Sta scoppiando la guerra in Vietnam e nel 1965 McCullin parte inviato dall’Illustrated London News, la prima di una serie di trasferte che lo promuovono, negli anni a venire, come uno dei più grandi fotografi di guerra di tutti i tempi. Sono questi i mesi in cui Antonioni a Londra sta preparando il suo film, ma per costruire il suo protagonista ha bisogno di fonti dirette, di sapere come si muovono, pensano, parlano, amano, i fotografi che le riviste hanno ingaggiato per diffondere il nuovo stile di cui si parla ovunque (la British invasion con i Beatles in testa è arrivata anche oltre Oceano). Al Sunday Times Magazine c’è chi ne ha scritto in modo interessante, facendo il ritratto dei tre più richiesti sulla piazza, David Bailey, Terence Donovan e Brian Duffy. Il regista allora commissiona al curatore del supplemento e autore del pezzo Francis Wyndham una lunga e dettagliata informativa che deve servire per corroborare una sceneggiatura, scritta con Tonino Guerra, ancora scarna e priva di troppi fondamentali elementi.
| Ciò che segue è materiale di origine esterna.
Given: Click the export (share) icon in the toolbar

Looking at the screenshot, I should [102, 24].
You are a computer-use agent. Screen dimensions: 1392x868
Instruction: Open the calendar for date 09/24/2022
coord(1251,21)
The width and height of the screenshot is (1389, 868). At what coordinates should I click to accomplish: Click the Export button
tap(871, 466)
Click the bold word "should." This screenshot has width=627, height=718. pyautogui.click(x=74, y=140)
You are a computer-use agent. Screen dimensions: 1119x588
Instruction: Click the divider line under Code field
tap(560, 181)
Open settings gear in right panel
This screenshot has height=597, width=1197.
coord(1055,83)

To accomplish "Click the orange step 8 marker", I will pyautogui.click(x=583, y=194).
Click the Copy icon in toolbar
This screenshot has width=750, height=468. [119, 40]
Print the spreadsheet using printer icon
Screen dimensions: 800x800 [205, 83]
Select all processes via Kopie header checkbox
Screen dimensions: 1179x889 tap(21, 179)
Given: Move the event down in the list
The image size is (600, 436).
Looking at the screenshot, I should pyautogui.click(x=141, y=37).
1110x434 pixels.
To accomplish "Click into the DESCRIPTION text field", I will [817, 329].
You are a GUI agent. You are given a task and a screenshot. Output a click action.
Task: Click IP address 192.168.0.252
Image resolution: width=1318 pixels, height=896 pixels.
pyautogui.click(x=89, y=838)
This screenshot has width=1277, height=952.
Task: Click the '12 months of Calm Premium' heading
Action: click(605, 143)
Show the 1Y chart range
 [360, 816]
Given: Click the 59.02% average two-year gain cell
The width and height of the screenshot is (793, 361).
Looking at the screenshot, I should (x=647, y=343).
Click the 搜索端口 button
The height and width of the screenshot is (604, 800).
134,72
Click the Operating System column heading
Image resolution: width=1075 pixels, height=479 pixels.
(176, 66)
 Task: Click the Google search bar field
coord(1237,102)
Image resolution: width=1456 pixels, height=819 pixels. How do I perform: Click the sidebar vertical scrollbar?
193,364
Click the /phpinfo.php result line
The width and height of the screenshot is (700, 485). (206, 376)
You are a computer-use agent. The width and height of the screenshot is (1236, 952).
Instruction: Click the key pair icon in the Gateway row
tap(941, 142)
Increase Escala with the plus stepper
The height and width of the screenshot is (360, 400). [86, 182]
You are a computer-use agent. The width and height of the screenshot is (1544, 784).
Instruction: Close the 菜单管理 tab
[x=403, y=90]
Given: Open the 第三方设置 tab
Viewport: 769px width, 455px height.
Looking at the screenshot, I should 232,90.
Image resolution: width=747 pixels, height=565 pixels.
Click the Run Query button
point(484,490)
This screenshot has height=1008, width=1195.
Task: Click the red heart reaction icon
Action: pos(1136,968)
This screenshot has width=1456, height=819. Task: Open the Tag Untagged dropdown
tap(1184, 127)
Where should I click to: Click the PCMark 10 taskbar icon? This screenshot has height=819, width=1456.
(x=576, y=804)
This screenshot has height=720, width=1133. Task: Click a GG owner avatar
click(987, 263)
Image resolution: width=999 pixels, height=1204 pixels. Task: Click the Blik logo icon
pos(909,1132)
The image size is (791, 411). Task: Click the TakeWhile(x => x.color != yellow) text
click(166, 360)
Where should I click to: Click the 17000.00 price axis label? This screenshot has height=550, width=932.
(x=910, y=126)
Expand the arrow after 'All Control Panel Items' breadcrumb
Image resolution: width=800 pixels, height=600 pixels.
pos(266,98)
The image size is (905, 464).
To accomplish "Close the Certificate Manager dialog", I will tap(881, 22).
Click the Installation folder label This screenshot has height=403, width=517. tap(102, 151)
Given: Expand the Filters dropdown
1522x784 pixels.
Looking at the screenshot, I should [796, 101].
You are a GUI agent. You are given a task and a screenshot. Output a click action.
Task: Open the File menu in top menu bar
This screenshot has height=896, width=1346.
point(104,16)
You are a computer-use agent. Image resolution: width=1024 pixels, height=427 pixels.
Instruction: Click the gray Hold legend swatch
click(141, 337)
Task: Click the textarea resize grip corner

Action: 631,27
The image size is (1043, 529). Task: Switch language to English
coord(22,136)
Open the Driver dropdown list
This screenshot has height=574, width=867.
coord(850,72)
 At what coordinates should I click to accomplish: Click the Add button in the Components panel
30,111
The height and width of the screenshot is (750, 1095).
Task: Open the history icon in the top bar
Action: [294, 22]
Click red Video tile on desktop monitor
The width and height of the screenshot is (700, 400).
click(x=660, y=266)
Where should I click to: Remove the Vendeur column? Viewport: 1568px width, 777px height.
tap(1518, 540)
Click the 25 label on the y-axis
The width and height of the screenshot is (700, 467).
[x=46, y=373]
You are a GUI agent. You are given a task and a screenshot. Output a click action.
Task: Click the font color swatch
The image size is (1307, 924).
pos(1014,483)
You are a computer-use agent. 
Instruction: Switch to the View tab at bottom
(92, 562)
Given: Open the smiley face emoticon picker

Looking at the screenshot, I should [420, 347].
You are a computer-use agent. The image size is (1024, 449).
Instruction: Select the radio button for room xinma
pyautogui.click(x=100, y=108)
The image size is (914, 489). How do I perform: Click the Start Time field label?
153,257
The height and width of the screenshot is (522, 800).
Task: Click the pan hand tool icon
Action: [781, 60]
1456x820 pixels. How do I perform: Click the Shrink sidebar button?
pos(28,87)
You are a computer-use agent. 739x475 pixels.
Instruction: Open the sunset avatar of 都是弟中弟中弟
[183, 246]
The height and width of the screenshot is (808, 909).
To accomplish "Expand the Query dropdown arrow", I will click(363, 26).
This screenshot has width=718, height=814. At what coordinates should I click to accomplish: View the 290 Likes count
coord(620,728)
Al lungo e dettagliato report, ricco di aneddoti intimi anche grazie alle frequentazioni personali di Wyndham, Antonioni fa seguire un questionario da dare ai diretti interessati, dove non viene risparmiato nemmeno il più piccolo dettaglio della vita dei tre.  Il suo è uno schema di lavoro molto rigoroso, che potrebbe sorprendere, visto che si tratta di un regista che ha firmato capolavori come “L’avventura”, “La notte”, “L’eclisse”, che non hanno certo un’impronta documentaristica.

Ma è così che decide di muoversi nel nuovo territorio lontano dall’Italia, e quando da questa abbondanza di informazioni estrapola il nome di un certo Don McCullin, come l’unico fotografo che i tre dichiarano di ammirare nel panorama londinese, sebbene impegnato in un genere che sta agli antipodi del loro, ad Antonioni si accende un lume. Forse è proprio McCullin l’uomo giusto che potrebbe realizzare quelle immagini al centro del suo film, quel mistery ispirato all’esile trama di un racconto breve di Cortazar, dove un fotografo cattura a sua insaputa un evento criminale, ma ne viene a conoscenza solo nella sua camera oscura. Oggi, immersi come siamo nell’era digitale, quella degli ingrandimenti da pellicola può apparire un meccanismo faticoso e complicato, che fa parte più della preistoria, che della realtà di pochi decenni fa. Tutto il senso di “Blow up” si basa su quella lunga sequenza silenziosa dove gli ingrandimenti appaiono uno dietro l’altro, dopo un faticoso lavoro di stampa, a raccontare forse un probabile delitto. La casa di produzione di Carlo Ponti gli ha messo a disposizione il fotografo di scena, ma il regista cerca altro, non un compitino ben fatto, ma immagini forti, dai contrasti decisi.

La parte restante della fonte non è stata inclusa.